# YOUR GOAL:
Skip every picture and copy only the lines from the one containing "The image size is (375, 486)." to the final line of the records below.

# DATA LISTING:
========

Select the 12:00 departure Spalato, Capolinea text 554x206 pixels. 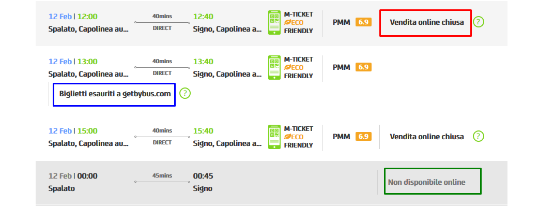click(88, 30)
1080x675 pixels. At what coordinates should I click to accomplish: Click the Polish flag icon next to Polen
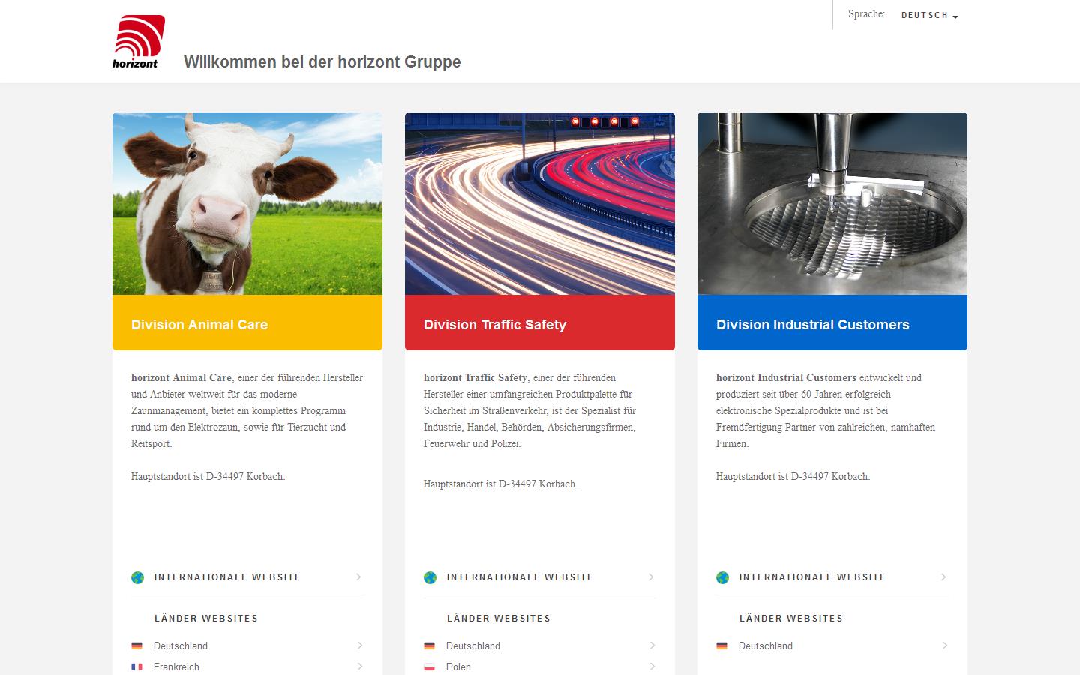tap(429, 667)
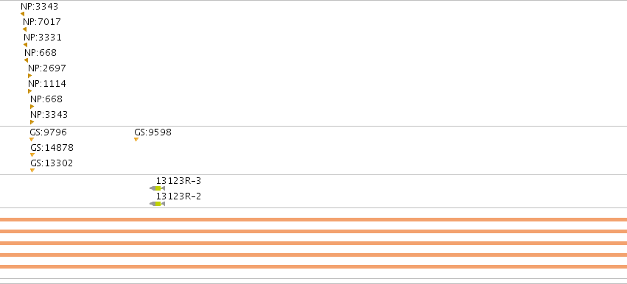This screenshot has height=284, width=627.
Task: Click the left-pointing NP:3343 triangle marker
Action: click(x=22, y=14)
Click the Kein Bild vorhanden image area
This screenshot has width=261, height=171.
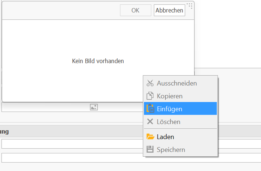tap(98, 61)
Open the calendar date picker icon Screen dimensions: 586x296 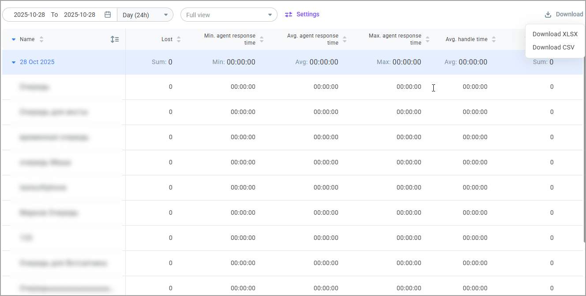point(107,14)
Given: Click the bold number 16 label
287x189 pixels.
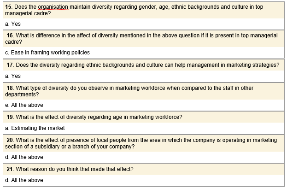Looking at the screenshot, I should [x=10, y=35].
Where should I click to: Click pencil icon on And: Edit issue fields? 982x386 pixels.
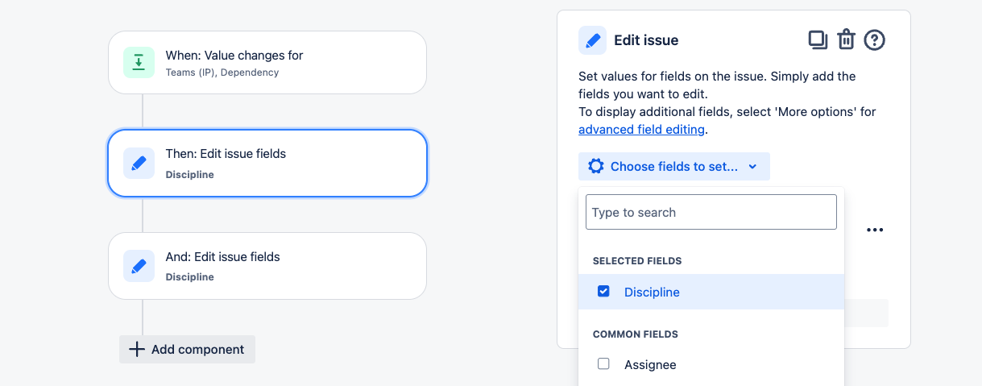point(139,266)
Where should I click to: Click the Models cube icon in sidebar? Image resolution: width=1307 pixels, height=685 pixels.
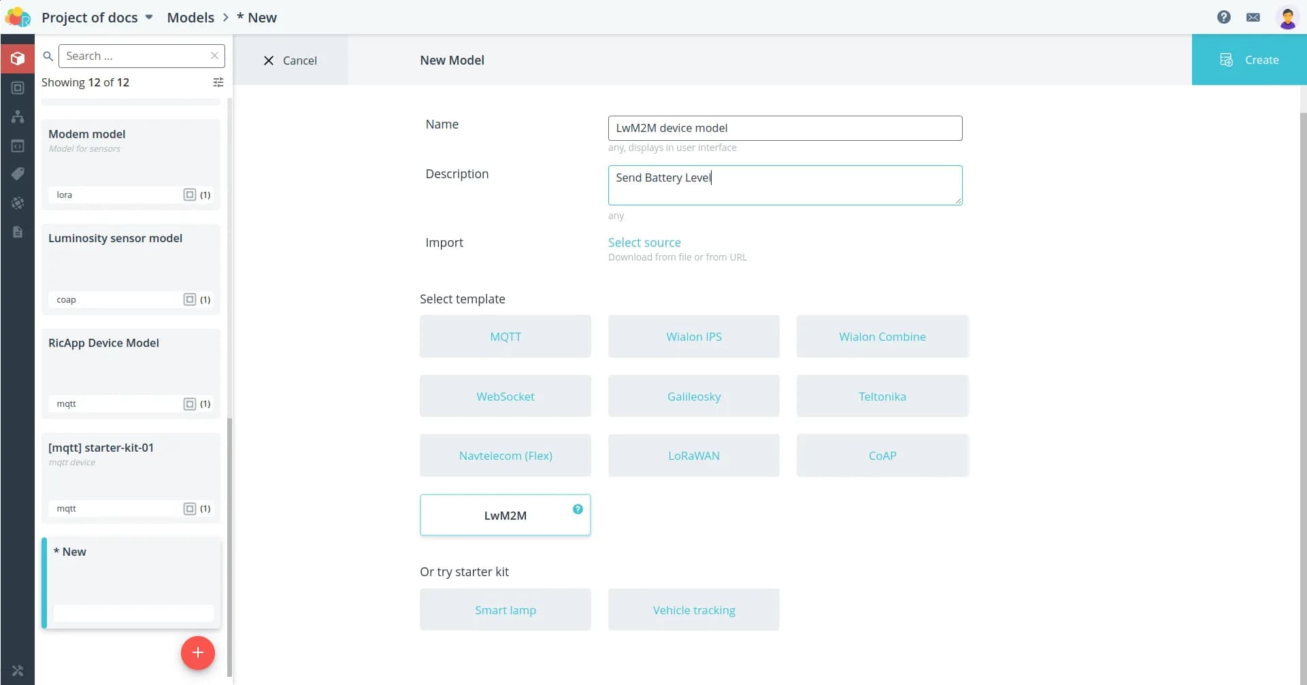pos(18,59)
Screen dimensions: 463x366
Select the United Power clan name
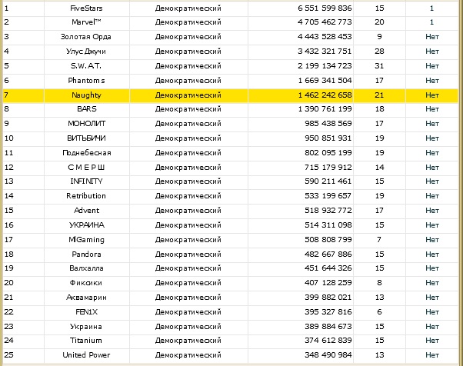click(86, 355)
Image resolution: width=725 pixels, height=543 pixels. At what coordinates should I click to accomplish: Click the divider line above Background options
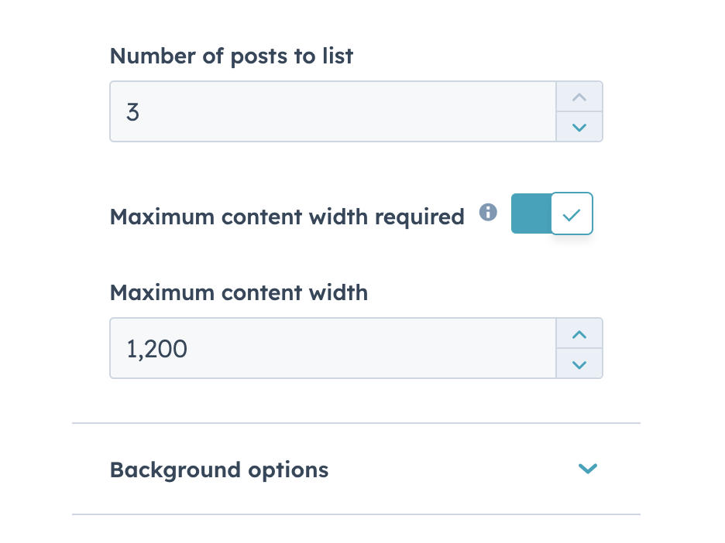coord(356,422)
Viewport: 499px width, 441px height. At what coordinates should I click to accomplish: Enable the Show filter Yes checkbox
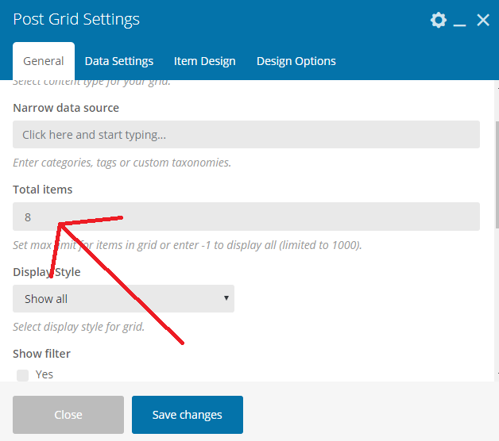point(22,375)
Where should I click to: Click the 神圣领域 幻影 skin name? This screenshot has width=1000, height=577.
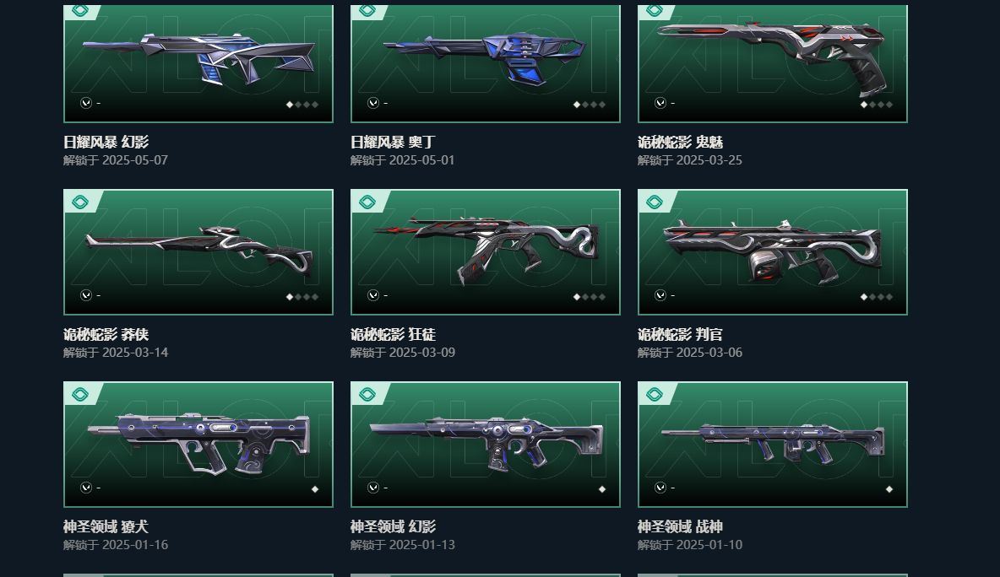click(x=393, y=526)
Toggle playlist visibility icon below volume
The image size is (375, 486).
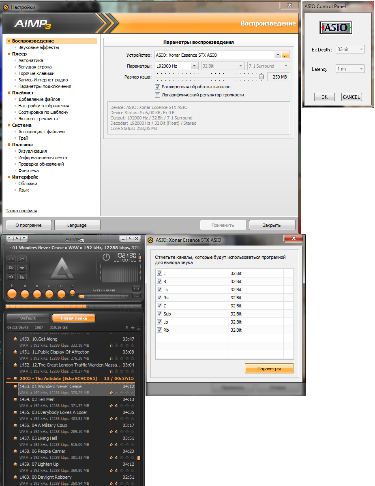click(136, 296)
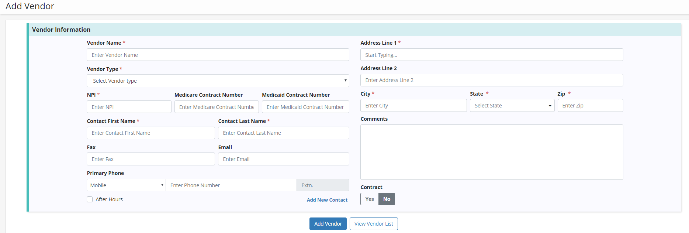
Task: Set Contract toggle to Yes
Action: 369,199

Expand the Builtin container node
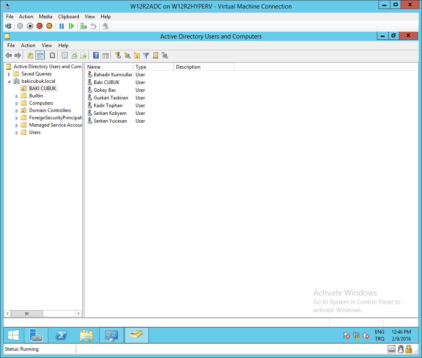17,96
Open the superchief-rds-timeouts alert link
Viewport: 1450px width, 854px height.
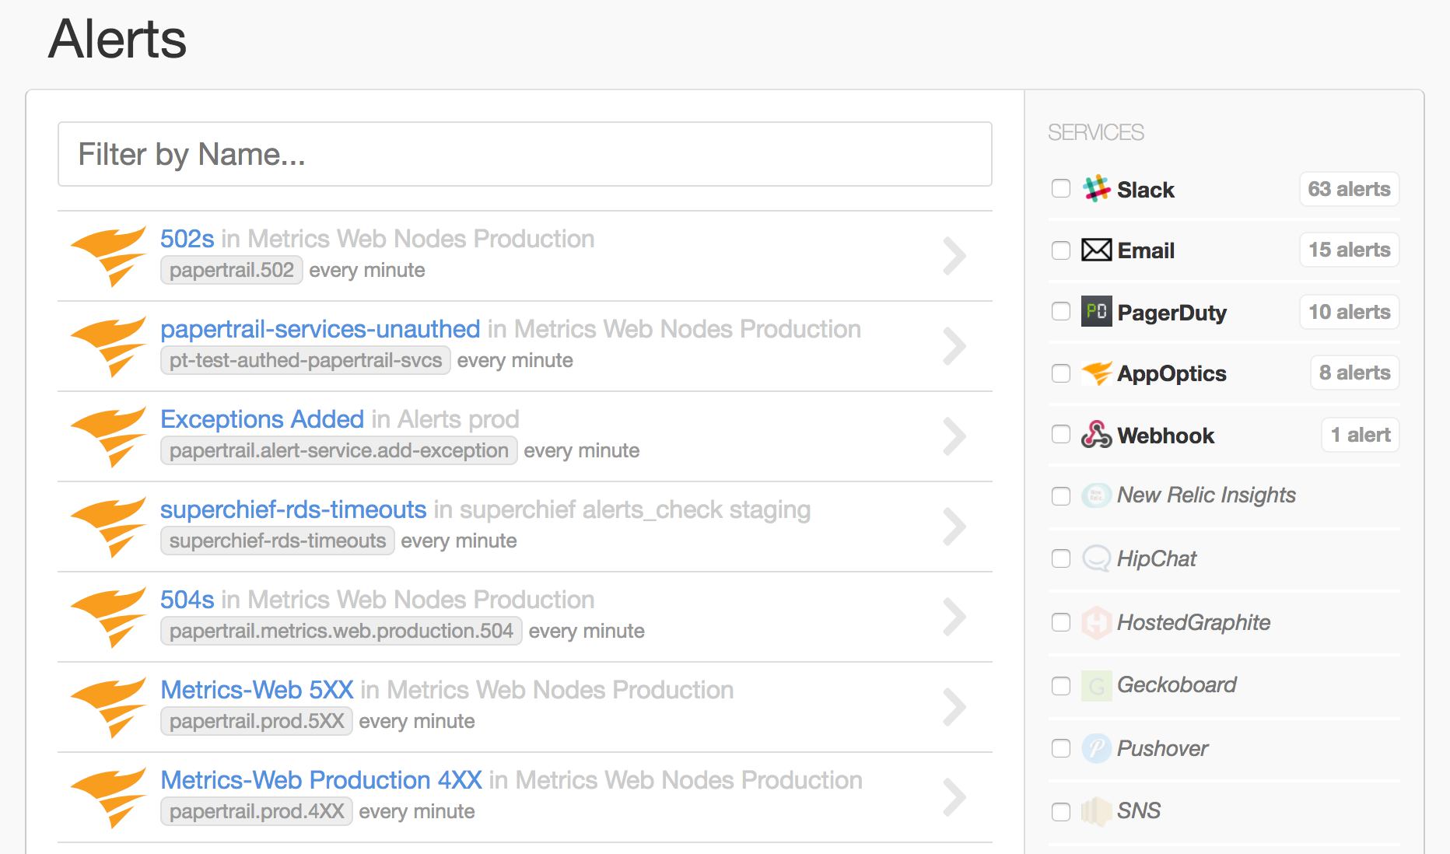(292, 509)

========

# ANSWER SPACE:
The image size is (375, 486).
click(136, 296)
Task: Set Contract toggle to Yes
Action: 369,199

Expand the Builtin container node
17,96
Open the superchief-rds-timeouts alert link
Viewport: 1450px width, 854px height.
(292, 509)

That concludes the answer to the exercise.